Please write out exactly the lines from the one with "Screen dimensions: 504x312" through the end of the data below, both ends included, and omit any pictures.

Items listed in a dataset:
----------

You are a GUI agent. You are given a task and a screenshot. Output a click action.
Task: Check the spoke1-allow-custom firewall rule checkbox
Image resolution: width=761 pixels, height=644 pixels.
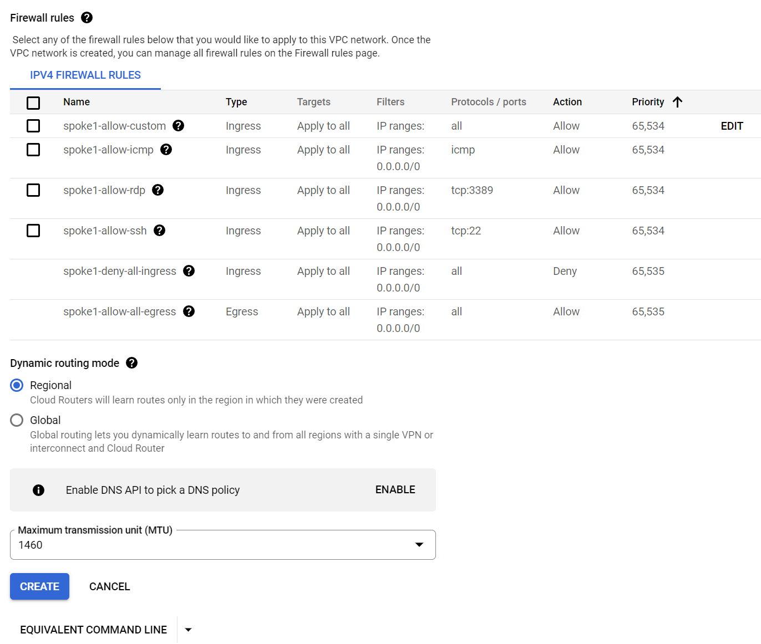click(x=33, y=126)
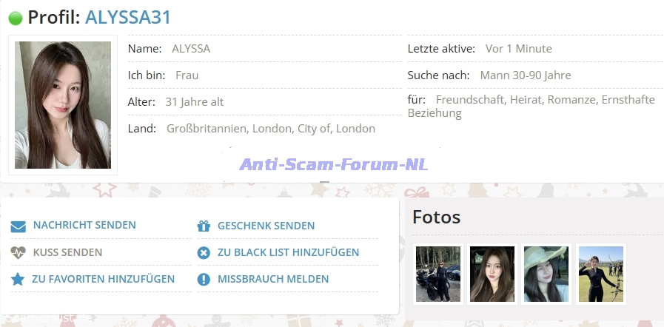Click the envelope icon for Nachricht senden
The width and height of the screenshot is (664, 327).
19,226
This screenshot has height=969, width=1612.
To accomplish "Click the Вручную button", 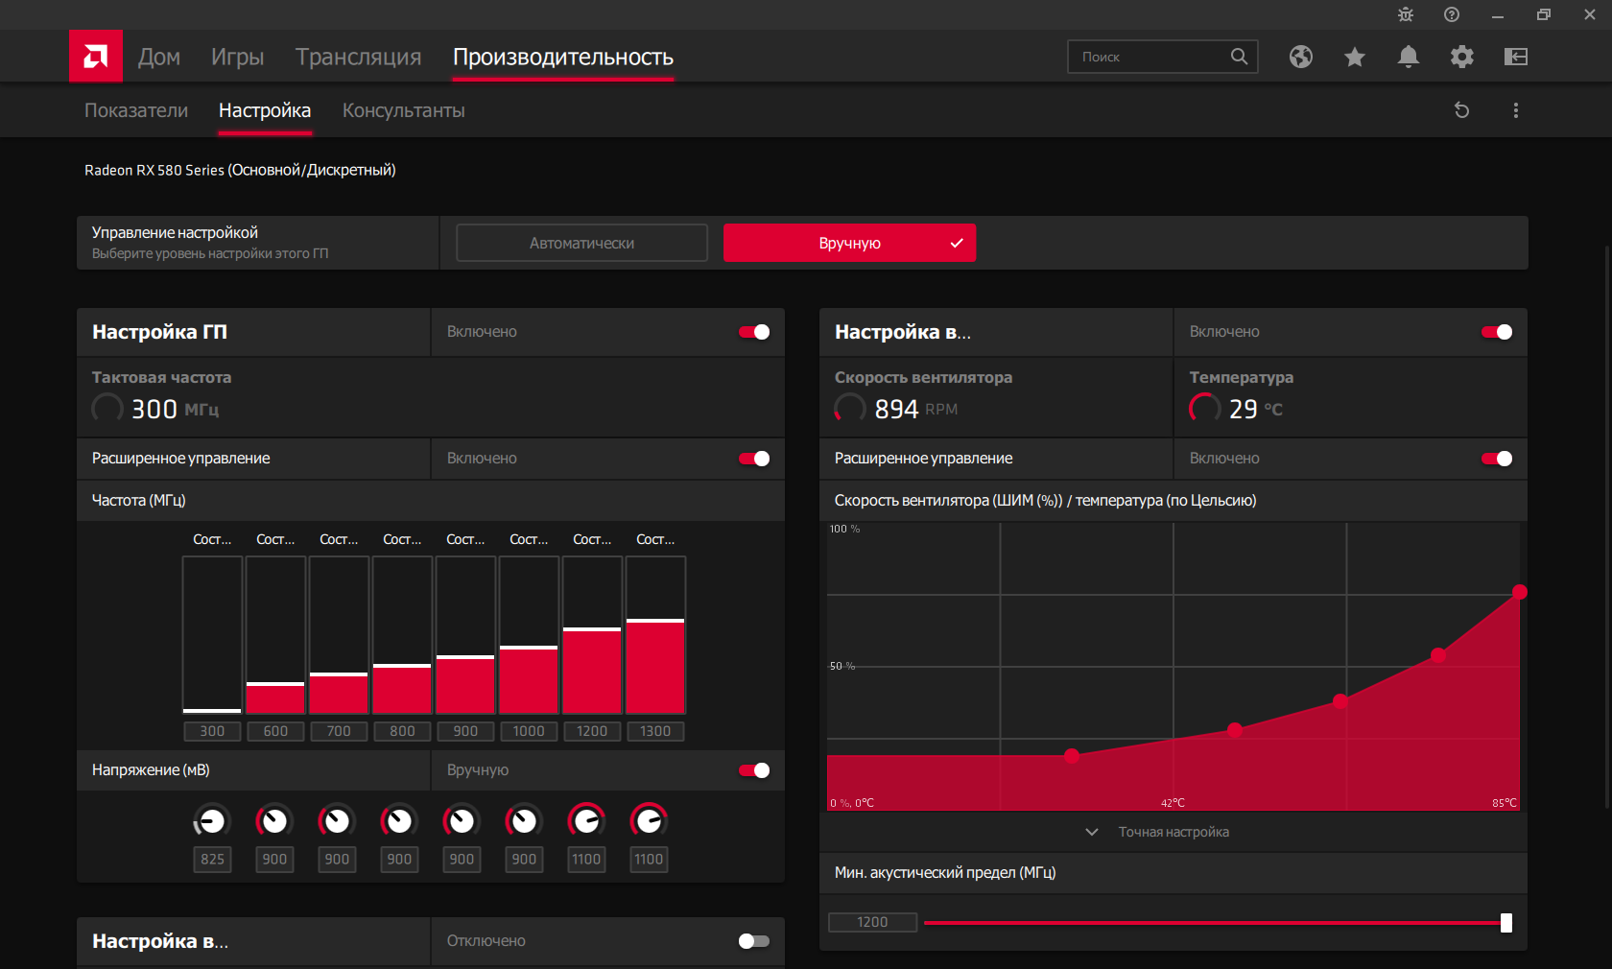I will pyautogui.click(x=849, y=243).
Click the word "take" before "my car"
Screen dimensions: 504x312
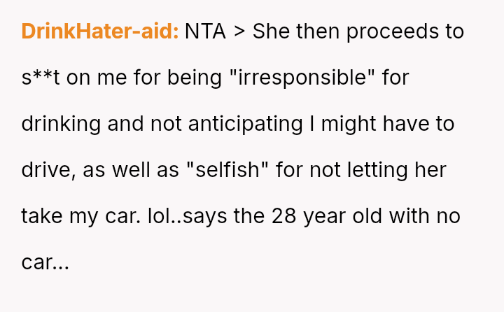(x=42, y=216)
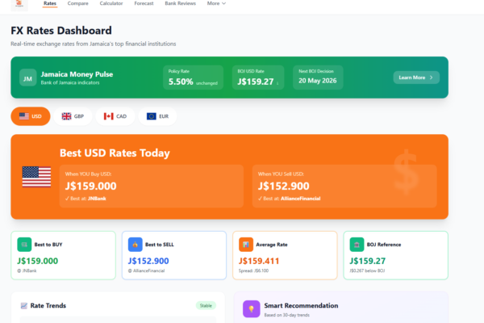
Task: Expand the More menu in navigation
Action: (x=216, y=3)
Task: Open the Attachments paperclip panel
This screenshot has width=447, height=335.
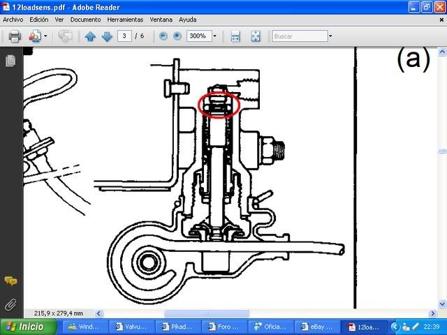Action: pyautogui.click(x=10, y=304)
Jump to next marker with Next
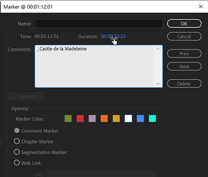The image size is (208, 177). coord(184,67)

----------

Expected answer:
Screen dimensions: 504x312
(x=42, y=216)
Task: Expand the More menu in navigation
Action: (x=216, y=3)
Task: Open the Attachments paperclip panel
This screenshot has width=447, height=335.
Action: pyautogui.click(x=10, y=304)
Jump to next marker with Next
The image size is (208, 177). coord(184,67)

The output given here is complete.